Activity:
In the data that follows, count each line with the string "every"; the reply is the number only.
+++ Source material +++
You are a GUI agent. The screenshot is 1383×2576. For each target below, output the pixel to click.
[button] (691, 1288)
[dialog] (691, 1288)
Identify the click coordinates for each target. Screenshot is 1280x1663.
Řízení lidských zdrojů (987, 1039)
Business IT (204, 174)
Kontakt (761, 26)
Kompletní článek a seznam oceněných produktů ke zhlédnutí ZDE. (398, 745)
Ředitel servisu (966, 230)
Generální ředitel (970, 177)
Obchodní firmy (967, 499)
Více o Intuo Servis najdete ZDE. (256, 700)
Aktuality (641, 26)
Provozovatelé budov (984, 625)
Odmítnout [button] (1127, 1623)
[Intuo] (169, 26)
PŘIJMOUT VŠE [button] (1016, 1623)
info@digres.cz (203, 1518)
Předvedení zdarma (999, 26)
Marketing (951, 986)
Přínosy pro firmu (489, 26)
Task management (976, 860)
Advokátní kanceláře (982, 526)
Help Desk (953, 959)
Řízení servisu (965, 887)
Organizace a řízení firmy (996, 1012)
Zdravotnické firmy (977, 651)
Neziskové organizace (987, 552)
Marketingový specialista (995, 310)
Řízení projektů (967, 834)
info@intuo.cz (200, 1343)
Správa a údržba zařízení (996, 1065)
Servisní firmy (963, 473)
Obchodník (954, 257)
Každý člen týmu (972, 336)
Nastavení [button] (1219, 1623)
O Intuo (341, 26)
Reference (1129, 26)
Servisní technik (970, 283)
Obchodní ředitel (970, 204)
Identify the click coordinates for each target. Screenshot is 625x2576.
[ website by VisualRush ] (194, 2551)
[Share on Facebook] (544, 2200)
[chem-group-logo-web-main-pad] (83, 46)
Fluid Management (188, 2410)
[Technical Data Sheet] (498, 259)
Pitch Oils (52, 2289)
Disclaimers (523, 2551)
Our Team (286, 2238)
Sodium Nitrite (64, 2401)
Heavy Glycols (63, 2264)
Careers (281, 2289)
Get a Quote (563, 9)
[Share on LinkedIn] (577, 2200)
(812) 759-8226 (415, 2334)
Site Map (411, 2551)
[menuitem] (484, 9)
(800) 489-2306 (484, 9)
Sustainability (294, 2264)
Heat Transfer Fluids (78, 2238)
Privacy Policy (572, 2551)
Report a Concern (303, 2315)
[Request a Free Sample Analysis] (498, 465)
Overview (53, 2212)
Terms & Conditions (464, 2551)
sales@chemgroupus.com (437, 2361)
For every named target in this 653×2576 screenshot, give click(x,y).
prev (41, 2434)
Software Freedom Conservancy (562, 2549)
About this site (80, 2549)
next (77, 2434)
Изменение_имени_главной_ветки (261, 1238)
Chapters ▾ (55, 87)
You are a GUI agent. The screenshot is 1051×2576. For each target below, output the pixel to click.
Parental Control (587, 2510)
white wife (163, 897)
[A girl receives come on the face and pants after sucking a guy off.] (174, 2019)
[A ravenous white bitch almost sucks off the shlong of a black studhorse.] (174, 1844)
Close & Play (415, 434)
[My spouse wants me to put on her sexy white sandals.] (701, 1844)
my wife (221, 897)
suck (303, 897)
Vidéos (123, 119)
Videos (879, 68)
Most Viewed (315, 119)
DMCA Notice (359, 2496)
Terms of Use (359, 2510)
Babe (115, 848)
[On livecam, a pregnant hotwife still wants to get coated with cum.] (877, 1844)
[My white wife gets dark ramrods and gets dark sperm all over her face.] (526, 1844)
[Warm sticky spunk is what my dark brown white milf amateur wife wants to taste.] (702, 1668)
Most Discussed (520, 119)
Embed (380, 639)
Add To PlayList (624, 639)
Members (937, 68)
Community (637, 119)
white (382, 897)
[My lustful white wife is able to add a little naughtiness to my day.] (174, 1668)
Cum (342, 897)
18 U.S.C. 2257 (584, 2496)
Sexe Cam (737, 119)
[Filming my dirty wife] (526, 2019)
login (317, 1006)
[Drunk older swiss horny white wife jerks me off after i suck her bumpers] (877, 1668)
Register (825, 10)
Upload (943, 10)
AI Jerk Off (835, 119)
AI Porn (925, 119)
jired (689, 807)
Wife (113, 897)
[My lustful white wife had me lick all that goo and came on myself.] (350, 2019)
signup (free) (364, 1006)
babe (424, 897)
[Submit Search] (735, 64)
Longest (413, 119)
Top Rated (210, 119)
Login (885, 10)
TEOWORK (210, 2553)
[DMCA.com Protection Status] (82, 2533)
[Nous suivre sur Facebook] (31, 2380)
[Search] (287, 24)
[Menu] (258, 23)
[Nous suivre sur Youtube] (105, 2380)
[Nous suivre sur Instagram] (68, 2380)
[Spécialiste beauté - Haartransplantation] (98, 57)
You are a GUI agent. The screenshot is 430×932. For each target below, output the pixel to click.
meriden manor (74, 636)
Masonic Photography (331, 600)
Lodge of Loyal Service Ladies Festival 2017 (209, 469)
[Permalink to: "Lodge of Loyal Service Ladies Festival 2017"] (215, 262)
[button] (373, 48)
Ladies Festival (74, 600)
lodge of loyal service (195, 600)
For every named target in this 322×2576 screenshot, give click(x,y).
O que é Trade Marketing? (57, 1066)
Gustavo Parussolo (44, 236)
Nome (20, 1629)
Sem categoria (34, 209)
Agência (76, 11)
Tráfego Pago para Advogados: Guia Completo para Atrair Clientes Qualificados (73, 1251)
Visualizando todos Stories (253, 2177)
+++
Response box:
2